Falso alívio

A cada vez que os fascistas se vão aproximando do poder, o alívio é porque eles não ficaram ainda mais próximos.

Quando Jean-Marie Le Pen passou à segunda volta das eleições presidenciais, em 2002, o choque na França republicana foi profundo. Centenas de milhares saíram à rua e acabaram votando massivamente em Chirac porque preferiam “um escroque a um fascista”.

Passada uma década e pouco, a França fica aliviada, não porque os fascistas ficaram em segundo, mas porque Marine Le Pen não ficou em primeiro. O actual chefe de governo, Manuel Valls, emitiu um comunicado celebrando o facto de que “a Frente Nacional não é o primeiro partido de França”, esquecendo convenientemente que o seu partido, o Socialista, é apenas o terceiro.

A cada vez que os fascistas se vão aproximando do poder, o alívio é porque eles não ficaram ainda mais próximos. Mas entre cada momento de alívio, o processo de normalização dos fascistas vai prosseguindo imparável. Há uns anos ainda o pai Le Pen era uma figura grotesca e inapresentável. Hoje a sua filha está nas capas de todas as revistas e os seus émulos em todos os programas de televisão. Por mérito próprio — Marine Le Pen sabe manipular a sociedade e a imprensa como ninguém — mas sobretudo por demérito das outras famílias políticas. Dos socialistas aos verdes, dos comunistas aos radicais de esquerda, ninguém consegue apresentar uma visão alternativa para a França e para a Europa. Hollande, mais do que todos, tem representado o vazio ideológico e de valores. E a política, é sabido, tem horror ao vazio. Tendo a esquerda desperdiçado a única oportunidade que lhe foi dada, neste século, para transformar a política francesa, terá muita sorte se, no futuro, for substituída “apenas” pela direita.

A Frente Nacional pode ter falhado ontem no seu objectivo de ser o primeiro partido de França.
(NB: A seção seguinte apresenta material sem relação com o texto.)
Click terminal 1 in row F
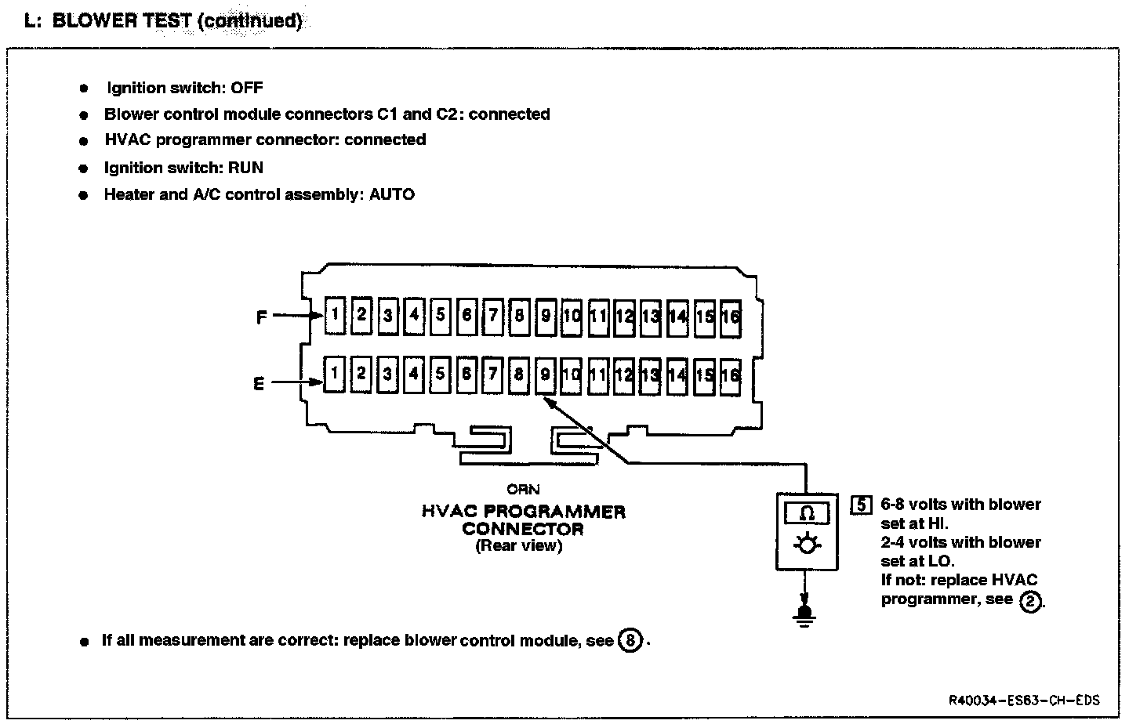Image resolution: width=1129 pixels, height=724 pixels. click(335, 316)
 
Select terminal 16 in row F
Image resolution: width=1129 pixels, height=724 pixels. click(731, 317)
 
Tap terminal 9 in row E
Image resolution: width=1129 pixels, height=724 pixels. click(546, 375)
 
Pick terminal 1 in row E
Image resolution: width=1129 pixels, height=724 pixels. click(335, 374)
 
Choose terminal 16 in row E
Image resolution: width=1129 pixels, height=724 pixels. click(731, 375)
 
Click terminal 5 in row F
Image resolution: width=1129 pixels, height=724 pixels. click(441, 316)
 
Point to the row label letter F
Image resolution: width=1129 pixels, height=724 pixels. click(262, 317)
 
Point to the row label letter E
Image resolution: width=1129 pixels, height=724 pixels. click(259, 384)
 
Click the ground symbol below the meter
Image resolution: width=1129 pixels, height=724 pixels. click(803, 612)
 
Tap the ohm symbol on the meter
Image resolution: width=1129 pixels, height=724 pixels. click(807, 514)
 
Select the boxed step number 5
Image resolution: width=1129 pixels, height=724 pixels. click(861, 505)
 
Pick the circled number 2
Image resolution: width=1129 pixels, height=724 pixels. click(1031, 601)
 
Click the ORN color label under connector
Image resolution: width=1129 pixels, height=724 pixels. click(523, 490)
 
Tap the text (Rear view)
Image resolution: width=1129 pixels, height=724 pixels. click(518, 546)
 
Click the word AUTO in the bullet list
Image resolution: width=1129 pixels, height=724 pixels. click(391, 194)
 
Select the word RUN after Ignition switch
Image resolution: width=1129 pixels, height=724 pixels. click(245, 168)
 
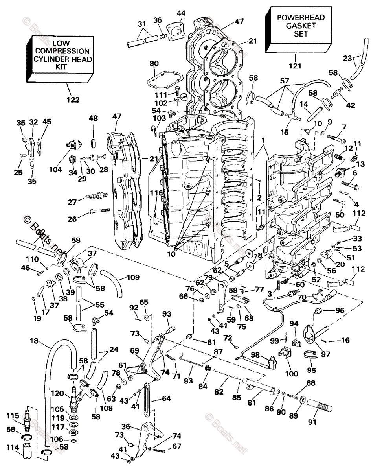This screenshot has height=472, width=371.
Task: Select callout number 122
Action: tap(73, 100)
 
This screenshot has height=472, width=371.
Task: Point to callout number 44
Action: tap(181, 14)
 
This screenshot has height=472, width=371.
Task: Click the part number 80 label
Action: tap(154, 64)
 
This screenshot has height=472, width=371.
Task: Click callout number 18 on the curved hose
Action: tap(34, 341)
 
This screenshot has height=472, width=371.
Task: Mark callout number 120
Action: tap(60, 393)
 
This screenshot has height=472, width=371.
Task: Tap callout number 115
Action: tap(15, 416)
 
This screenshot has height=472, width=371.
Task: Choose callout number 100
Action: tap(291, 374)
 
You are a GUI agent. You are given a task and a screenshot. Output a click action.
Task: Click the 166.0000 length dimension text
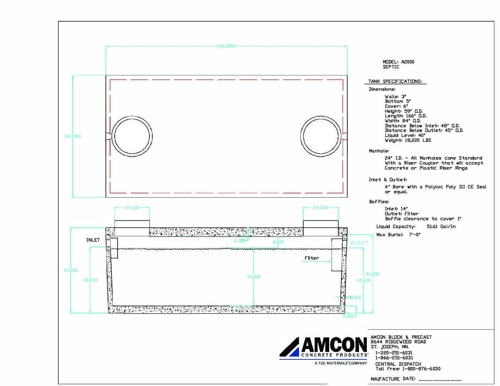pos(226,46)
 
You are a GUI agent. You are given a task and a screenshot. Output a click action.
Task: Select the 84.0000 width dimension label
pos(73,136)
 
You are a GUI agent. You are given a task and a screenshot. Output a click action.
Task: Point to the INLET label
pos(93,240)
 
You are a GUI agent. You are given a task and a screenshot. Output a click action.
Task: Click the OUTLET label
pos(359,243)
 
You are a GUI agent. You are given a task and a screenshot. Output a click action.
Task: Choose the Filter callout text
pos(312,258)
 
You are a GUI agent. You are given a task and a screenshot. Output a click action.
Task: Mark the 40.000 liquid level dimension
pos(254,277)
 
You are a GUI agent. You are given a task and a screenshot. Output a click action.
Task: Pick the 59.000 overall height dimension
pos(71,270)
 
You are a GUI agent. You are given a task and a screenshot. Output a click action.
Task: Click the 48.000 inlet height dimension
pos(90,280)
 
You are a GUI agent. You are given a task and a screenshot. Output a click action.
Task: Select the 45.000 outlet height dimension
pos(363,280)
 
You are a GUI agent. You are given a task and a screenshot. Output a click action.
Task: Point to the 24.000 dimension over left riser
pos(132,208)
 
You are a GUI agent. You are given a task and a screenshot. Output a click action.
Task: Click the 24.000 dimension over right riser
pos(321,208)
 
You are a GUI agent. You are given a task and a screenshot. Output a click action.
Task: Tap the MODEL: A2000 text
pos(398,62)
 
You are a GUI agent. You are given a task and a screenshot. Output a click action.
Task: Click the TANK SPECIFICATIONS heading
pos(395,81)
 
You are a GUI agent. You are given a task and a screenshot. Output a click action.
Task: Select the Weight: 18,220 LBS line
pos(408,140)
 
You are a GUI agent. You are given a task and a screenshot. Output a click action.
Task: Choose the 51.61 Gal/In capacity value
pos(441,226)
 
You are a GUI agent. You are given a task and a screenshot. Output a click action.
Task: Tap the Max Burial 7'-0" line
pos(398,235)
Marine Le Pen poderá até falhar no seu objectivo de ser eleita, já nas próximas eleições presidenciais, Presidente da República. Mas está a acertar em cheio na outra parte da estratégia, que é a de forçar a uma amálgama entre esquerda e direita no governo da França.
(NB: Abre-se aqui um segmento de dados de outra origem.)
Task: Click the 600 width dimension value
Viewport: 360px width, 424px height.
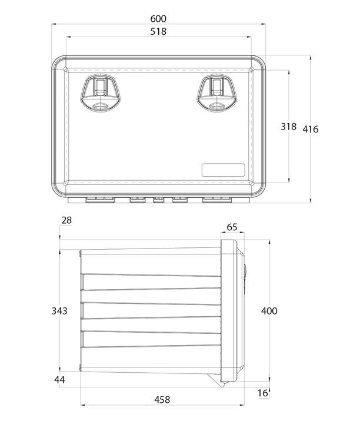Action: click(x=158, y=19)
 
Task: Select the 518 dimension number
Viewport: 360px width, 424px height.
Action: click(x=158, y=31)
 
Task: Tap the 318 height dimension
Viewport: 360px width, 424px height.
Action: click(x=288, y=126)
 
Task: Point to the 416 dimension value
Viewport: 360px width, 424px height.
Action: click(x=311, y=129)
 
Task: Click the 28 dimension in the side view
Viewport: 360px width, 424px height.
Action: click(x=66, y=220)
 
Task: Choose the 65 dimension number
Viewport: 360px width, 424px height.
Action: click(x=232, y=227)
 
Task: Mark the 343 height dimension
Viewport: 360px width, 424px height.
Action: click(x=59, y=311)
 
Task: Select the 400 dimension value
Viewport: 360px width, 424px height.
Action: click(x=269, y=311)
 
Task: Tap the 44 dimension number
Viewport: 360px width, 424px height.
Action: click(x=59, y=380)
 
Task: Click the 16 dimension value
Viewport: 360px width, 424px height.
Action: click(x=262, y=393)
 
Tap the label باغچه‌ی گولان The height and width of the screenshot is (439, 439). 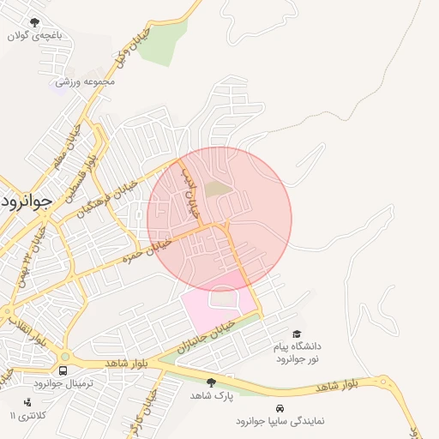pyautogui.click(x=34, y=36)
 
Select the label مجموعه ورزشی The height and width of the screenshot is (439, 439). pyautogui.click(x=85, y=82)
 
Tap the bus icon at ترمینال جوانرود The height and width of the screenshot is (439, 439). pyautogui.click(x=63, y=370)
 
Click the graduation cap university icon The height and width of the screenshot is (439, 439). pyautogui.click(x=297, y=334)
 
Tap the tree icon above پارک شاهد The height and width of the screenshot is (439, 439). pyautogui.click(x=212, y=382)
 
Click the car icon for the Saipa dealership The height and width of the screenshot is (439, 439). pyautogui.click(x=280, y=407)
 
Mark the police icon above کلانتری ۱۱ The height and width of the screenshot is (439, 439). pyautogui.click(x=28, y=401)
Se as eleições “departamentais” de ontem, cuja relevância prática é reduzida, levassem como ela deseja a uma legislativas antecipadas, é certo que a direita de Nicolas Sarkozy ganharia o direito a impor o próximo primeiro-ministro, e que este teria de governar a França em “coabitação” com o Presidente Hollande. A partir daí estaria comprovada na prática a fusão entre UMP (de direita) e o PS francês a que Marine Le Pen chama muitas vezes de “UMPS”. E a política francesa passaria definitivamente a ter dois pólos, o consensual no poder, e o contestatário em ascensão.

Este é um quadro que serve aos fascistas. E sim, é de fascistas que se trata. O fascismo não é só a sua caricatura, mas uma doutrina da mobilização nacional que sabe ocultar a sua verdadeira natureza para tirar partido da degradação da política tradicional. E a França sempre teve, de forma subterrânea, um forte solo para as ideias de tipo fascista.

Podem então os comentadores encontrar razões para alívio num resultado não tão bom (quanto esperado) da extrema-direita ou não tão mau (quanto esperado) da esquerda. As grandes tendências estão traçadas e ainda não foram invertidas.